The present invention relates to a gamma-ray measurement device and a gamma-ray measurement method that measure the dose of gamma-rays in a mixed field of neutrons and gamma-rays.

BACKGROUND

Currently, a boron neutron capture therapy (BNCT) has attracted attention as a technique that is capable of selectively killing and treating cancer cells. In the BNCT, since it is required to utilize thermal neutrons and epithermal neutrons, there are many restrictions, for example, patients need to visit a nuclear reactor which can generate and utilize neutrons. Thus, a compact neutron generator capable of generating neutrons in hospitals is desired. In the neutron generator, proton and deuteron accelerated in an accelerator are made to collide with target of beryllium or lithium.

As a conventional accelerator, an accelerator described in Non Patent Literature 1 has been known. The accelerator has a configuration in which an ECR (electron cyclotron resonance) type ion source, a radio frequency quadruple linear accelerator (RFQ linac), and a drift tube type linear accelerator (DTL) are continuously provided. In the accelerator, the deuteron ions are accelerated up to 5 MeV by the RFQ linac and are accelerated up to 40 MeV by the DTL. Liquid lithium which flows over a curved back wall is irradiated with beam of the accelerated deuteron ions to generate neutrons behind the liquid lithium.

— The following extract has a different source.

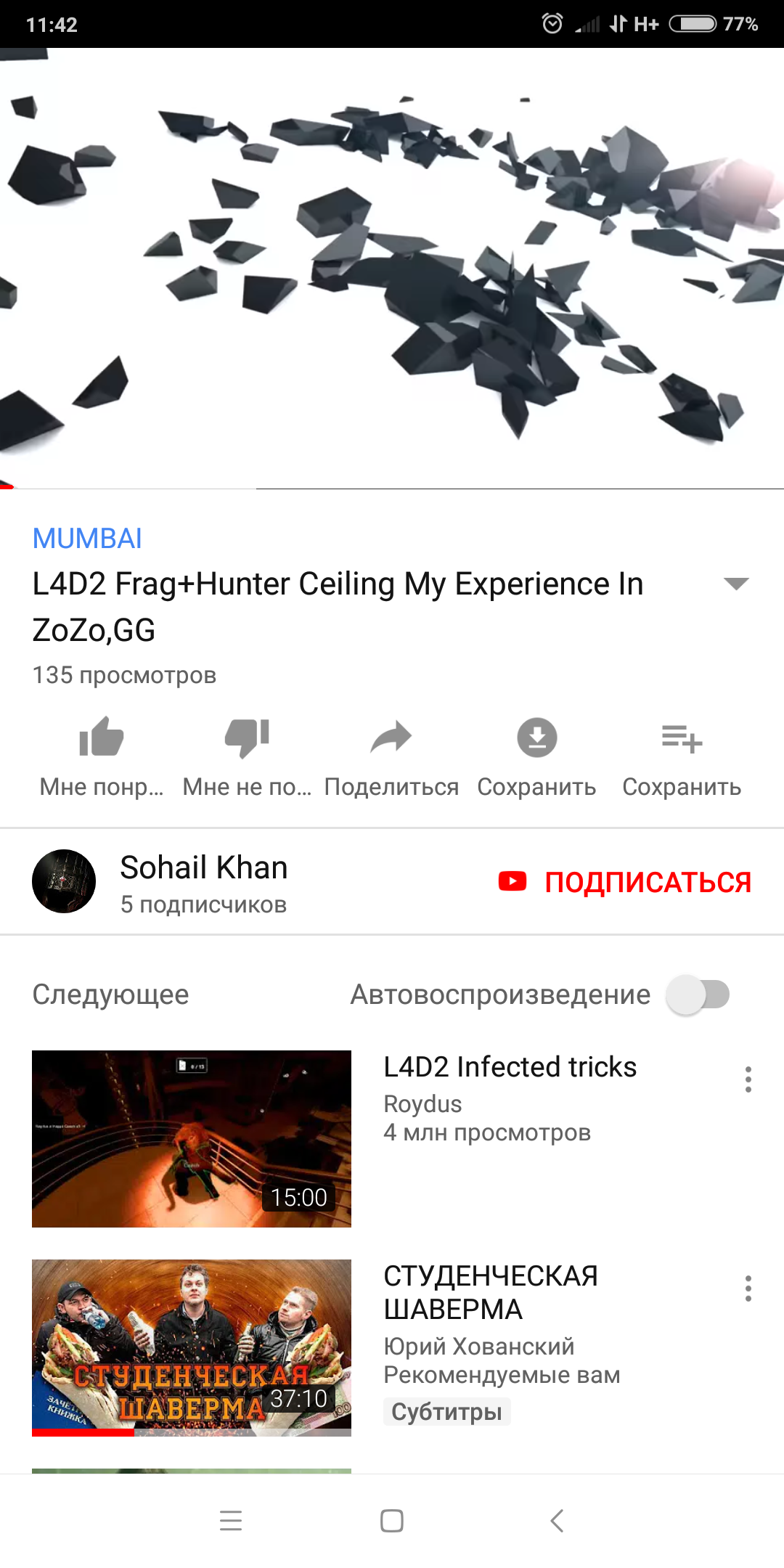The width and height of the screenshot is (784, 1568).
Task: Open L4D2 Infected tricks thumbnail
Action: tap(192, 1139)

CITATION LIST Non Patent Literature

Non Patent Literature 1: Summary of International Fusion Materials Irradiation Facility (IFMIF) Plan

Institute for Materials Research, Tohoku University, Japan Atomic Energy Research Institute, Hideki Matsui, 11th Nuclear Fusion Research and Development Problem Study Group, Sep. 29, 2003, page 14

SUMMARY Technical Problem

A neutron irradiation field of BNCT is a mixed field of neutrons and gamma-rays, and a development of a method of separating and measuring the dose of gamma-rays is desired. Further, a device required for a technique for measuring the dose of gamma-rays needs to have a simple and inexpensive configuration, in order to reduce the cost of treatment.

Solution to Problem

A gamma-ray measurement device of a present invention includes a first detector which is disposed around a radiation dosimeter that is the same as a radiation dosimeter constituting a second detector used together, and is formed of lead or lead alloy. The first detector is made up of a filter in which the thickness is determined such that an attenuation of neutrons and a correction factor of gamma-rays are within an allowable range in the measurement of gamma rays.

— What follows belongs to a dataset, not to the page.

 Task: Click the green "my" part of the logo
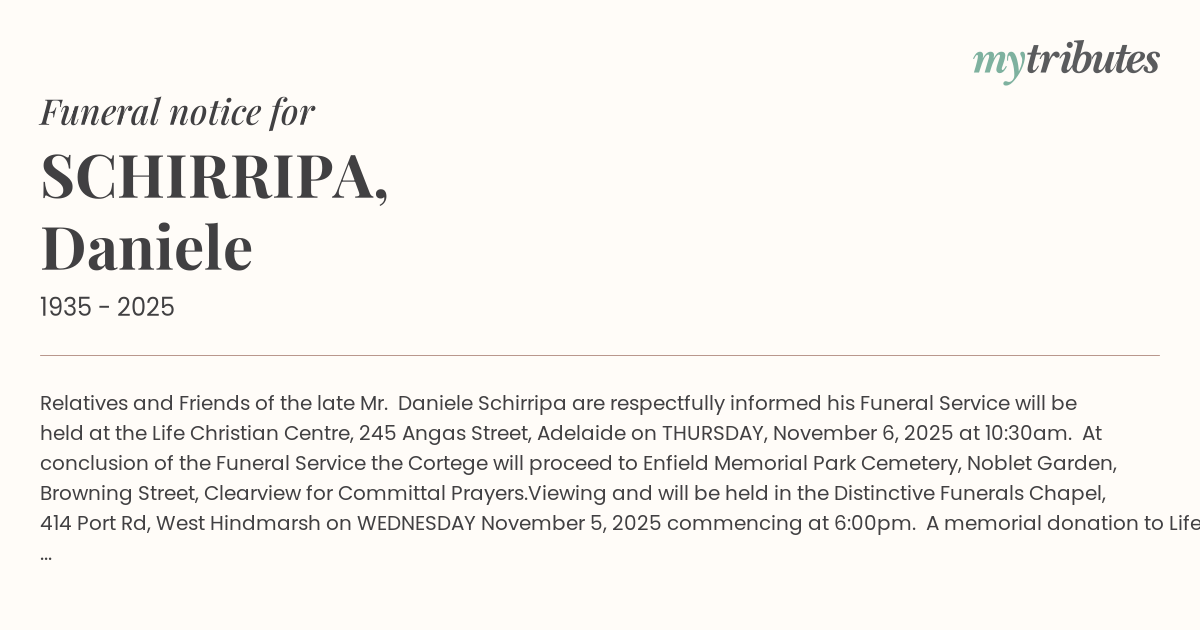998,62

In particular, a preferable measurement result can be obtained when the thickness of the filter is 2 cm or less and 1 cm or more in terms of pure lead.

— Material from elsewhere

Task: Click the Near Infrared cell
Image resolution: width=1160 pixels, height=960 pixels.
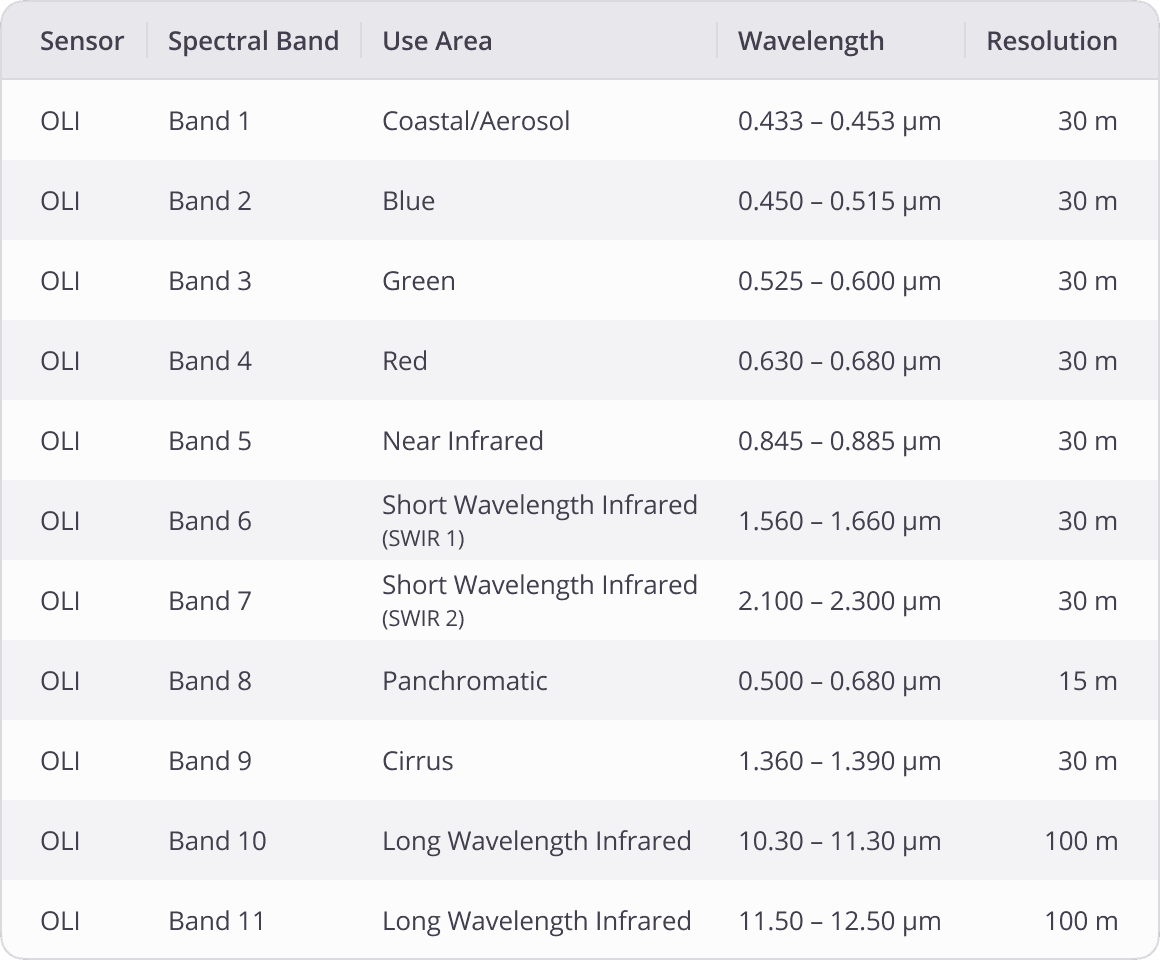Action: tap(462, 441)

It is preferable that the filter further is a substantially hollow spherical body or a substantially cylindrical body having a uniform thickness in which a glass dosimeter is disposed in a center. It is preferable that the gamma-ray measurement device further includes a support member configured to support the glass dosimeter at a predetermined position therein.

A gamma-ray measurement method of a present invention includes placing one of the above-described first detector, and the second detector made up of the same radiation dosimeter as the radiation dosimeter used in the first detector in a mixed field of neutrons and gamma-ray, and thereafter, estimating the dose of gamma-rays based on the remaining dose as the attenuation of the dose of gamma-rays, by subtracting the dose measured by the radiation dosimeter of the first detector from the dose measured by the radiation dosimeter of the second detector.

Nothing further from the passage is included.